*List of tasks*.
a – Write out, word for word, the section of the article below about the Doritos Super Bowl ad contest that opens with the words containing "By Bryan Rourke" and closes with "Rhode Island native.".
b – Extend the article below about the Rhode Island finalist in the Doritos Super Bowl ad contest, picking up after its final sentence.

++++ Passage given ++++

Lifebeat

Comments | Recommended

R.I. native is finalist in Doritos Super Bowl ad contest

01/24/2009 01:00 AM EST

By Bryan Rourke

Journal Staff Writer

R.I.’s Matt McCarthy stars in his 30-second “New Flavor Pitch" commercial for Doritos.

Most people think the Steelers or the Cardinals will win the Super Bowl. However, Matthew McCarthy, thinks he might win.

“I think our chances are pretty good,” says the Rhode Island native.

Actually McCarthy’s chances are one in five. Frontpagefilms, which he founded with two friends, is a finalist in the Doritos “Crash the Super Bowl” contest. Some 2,000 entries of proposed Doritos commercials have been narrowed to just five, one of which will appear in the Super Bowl, determined by online voting, which ends tomorrow: www.crashthesuperbowl.com.

“Even if ours is the best,” McCarthy says. “It doesn’t mean we’re going to win. People need to vote.”

For making it to the finals, McCarthy and his partners have already won $25,000 and a trip to the Super Bowl.

“We’ve already won as far as I’m concerned.”

Take a good look at McCarthy’s photo. Does he look familiar? The 29-year-old was born in Providence and grew up in the Rumford section of East Providence. He graduated in 1997 from La Salle Academy in Providence. But, most notably, McCarthy plays the cable guy on the Verizon Fiber Optic Service commercials, which have been running for several months.

“They ran the commercials in New York during every break during the Olympics. All of a sudden people were recognizing me every day when I left my place. Every time I was on the subway or on the sidewalk, people stared at me. They tried to figure out how they knew me.”

++++ Supplied material ++++

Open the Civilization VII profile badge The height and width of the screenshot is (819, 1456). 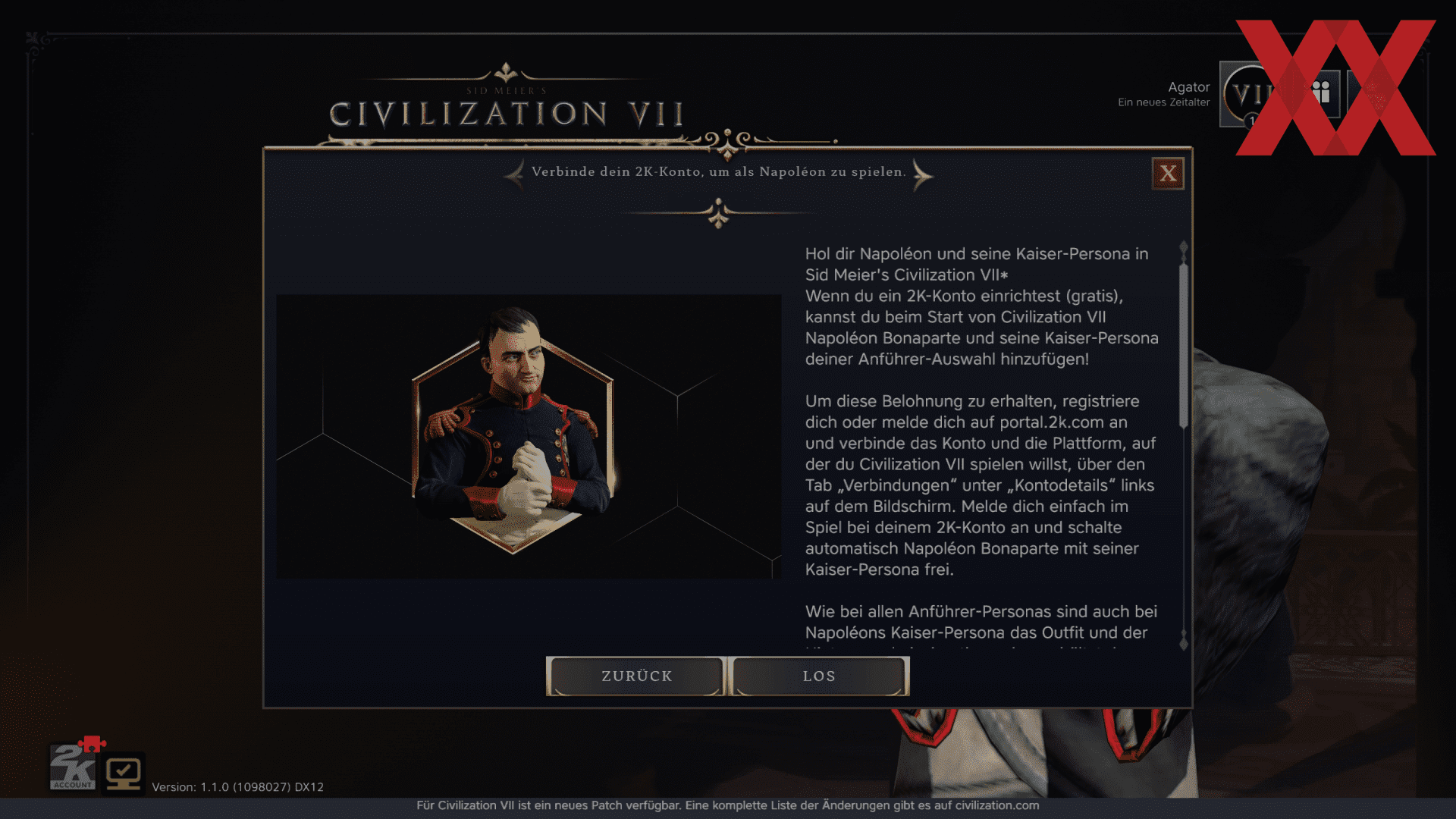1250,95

++++
++++ Supplied material ++++

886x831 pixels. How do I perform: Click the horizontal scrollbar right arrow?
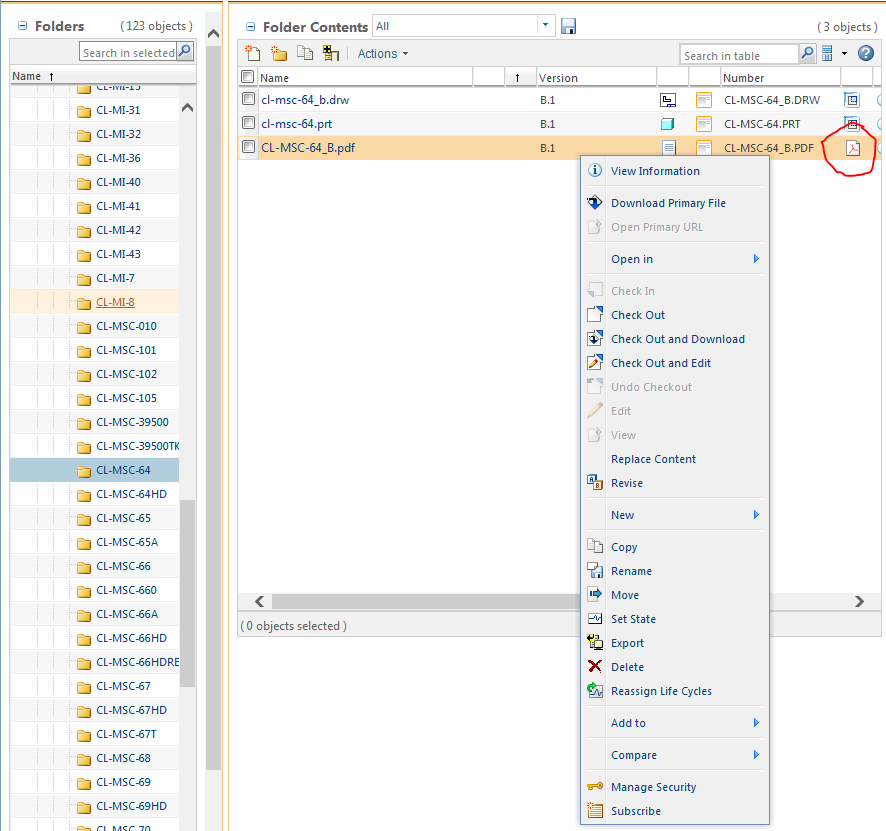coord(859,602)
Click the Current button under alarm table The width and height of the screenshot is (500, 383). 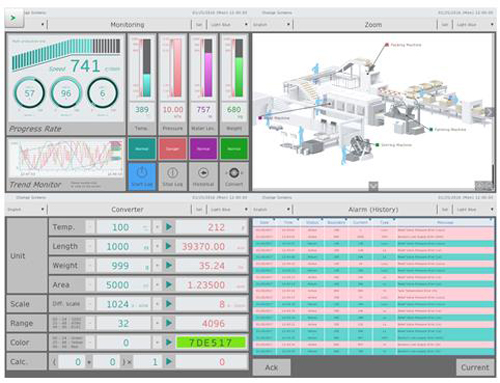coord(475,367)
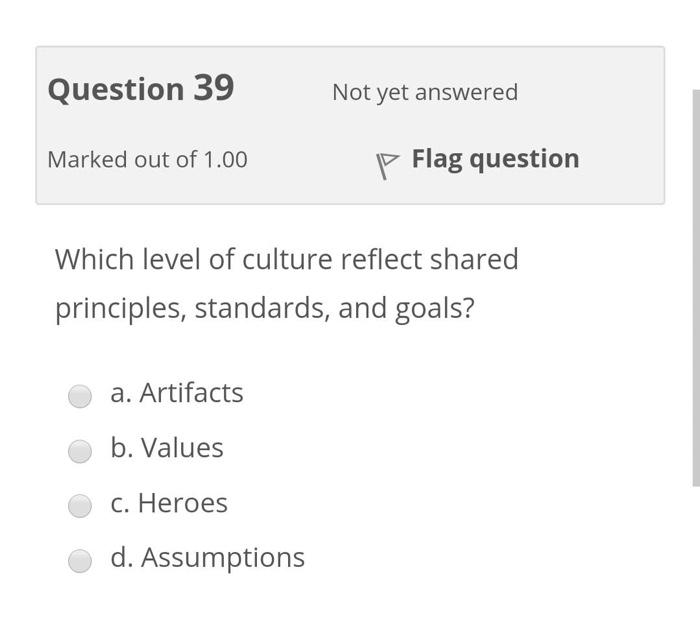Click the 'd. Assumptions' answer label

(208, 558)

++++

*Results for the exercise*.
a –
By Bryan Rourke

Journal Staff Writer

R.I.’s Matt McCarthy stars in his 30-second “New Flavor Pitch" commercial for Doritos.

Most people think the Steelers or the Cardinals will win the Super Bowl. However, Matthew McCarthy, thinks he might win.

“I think our chances are pretty good,” says the Rhode Island native.

b –
McCarthy is delighted to be doing what he’s doing, but it wasn’t always his plan. After graduating from Fordham University in 2001 with a degree in communications, he struggled to find a job, which he eventually found at MTV. Glamorous it wasn’t. He scheduled commercials for the network.

“It was like putting together a big jigsaw puzzle. That is a thankless job.”

But it was just the right kind of job to get McCarthy inspired to do something else.

“Doing that job put the fire under my feet to start pursuing comedy. I decided I had to start doing comedy and I was sick of people telling me to do it.”

McCarthy kept his day job for a while longer. During that time, he took comedy-writing classes and did open-mic stand-up wherever he could. He connected with other comedians, and heard about commercial auditions, including for the Diehard Battery in 2007, which prompted McCarthy to quit his job of six years.

The casting people, McCarthy says, “went nuts over me.”

All those nights of performing stand-up comedy at tiny and largely empty bars in New York, McCarthy says, paid off.

“That’s why I’m so good at auditions. I’m used to performing in empty rooms.”

It was at the filming for the Diehard commercial in Los Angeles that McCarthy worked with Pete Holmes, a New York comedian with whom he was friends, and with whom he would start Frontpagefilms, along with Oren Brimer.

“Pete and I were the positive and negative ends of a battery. He was positive. I was negative.”

McCarthy did not participate in theater in high school or college. His only performance experience before two years ago was on an athletic field.

“At Fordham I was the mascot for two years. I was the ram. You’re behind that big mask and people don’t know who you are. Who is going to get angry at a giant stuffed ram dancing around?”

Most of McCarthy’s family is still in Rhode Island. His mother and father live in Bristol. His brother lives in Pawtucket. And his sister lives in Boston.

McCarthy is different, and not just because of where he lives.

“My father is a lawyer. My brother is a lawyer. My sister is a lawyer. I’m just some shmoe who tells jokes in New York.”

McCarthy is now waiting to see if his most recent joke will be taken seriously: “New Flavor Pitch.” The 30-second spot features McCarthy making a sales pitch to a group of Doritos executives. He’s proposing a new flavor of chips, Beer Doritos.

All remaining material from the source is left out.